Instructions:
a - Please give the list of dramatic pieces again from "His dramatic pieces" to "a Tragedy, 1710.", switching "Covent-Garden" to "Drury-Lane".
b - According to the list of dramatic pieces, what work is The Wife’s Relief chiefly borrowed from?

Document segment:
His dramatic pieces are,
1. The Gentleman Cully, a Comedy: acted at the Theatre-Royal, Covent-Garden, 1702.
2. Fortune in her Wits, a Comedy; 1705. It is a very indifferent translation of Mr. Cowley’s Naufragium Joculare.
3. The Force of Friendship, a Tragedy, 1710.
4. Love in a Chest, a Farce, 1710.
5. The Wife’s Relief; or, the Husband’s Cure; a Comedy. It is chiefly borrowed from Shirley’s Gamester, 1711.
6. The Successful Pirate, a Tragi-Comedy, 1712.
7. The Generous Husband; or, the Coffee-house Politician; a Comedy, 1713.
8. The Country Lasses; or, the Custom of the Manor; a Comedy, 1714.
9. Love and Liberty; a Tragedy, 1715.
10. The Victim; a Tragedy, 1715.
11. The Sultaness; a Tragedy, 1717.
12. The Cobler of Preston; a Farce of two Acts, 1717.
13. Love in a Forest; a Comedy, 1721. Taken from Shakespear’s Comedy, As you like it.
14. The Masquerade; a Comedy, 1723.
15. The Village Opera, 1728.
16. The Ephesian Matron; a Farce of one Act, 1730.
17. Celia; or, the Perjured Lovers; a Tragedy, 1732.

Data shown:

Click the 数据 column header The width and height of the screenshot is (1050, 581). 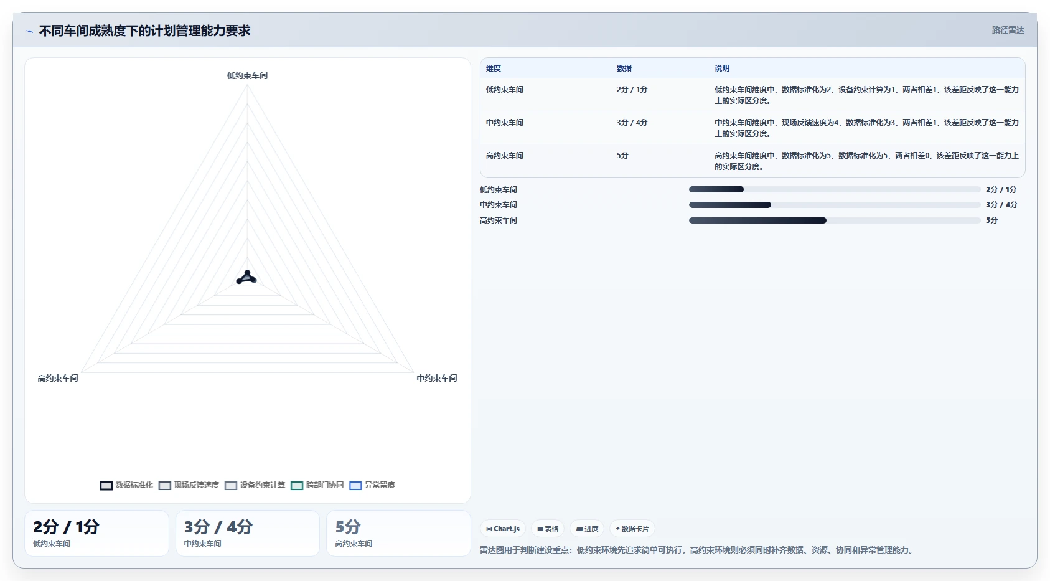tap(624, 68)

Answers for this exercise:
a -
His dramatic pieces are,
1. The Gentleman Cully, a Comedy: acted at the Theatre-Royal, Drury-Lane, 1702.
2. Fortune in her Wits, a Comedy; 1705. It is a very indifferent translation of Mr. Cowley’s Naufragium Joculare.
3. The Force of Friendship, a Tragedy, 1710.

b - Shirley’s Gamester.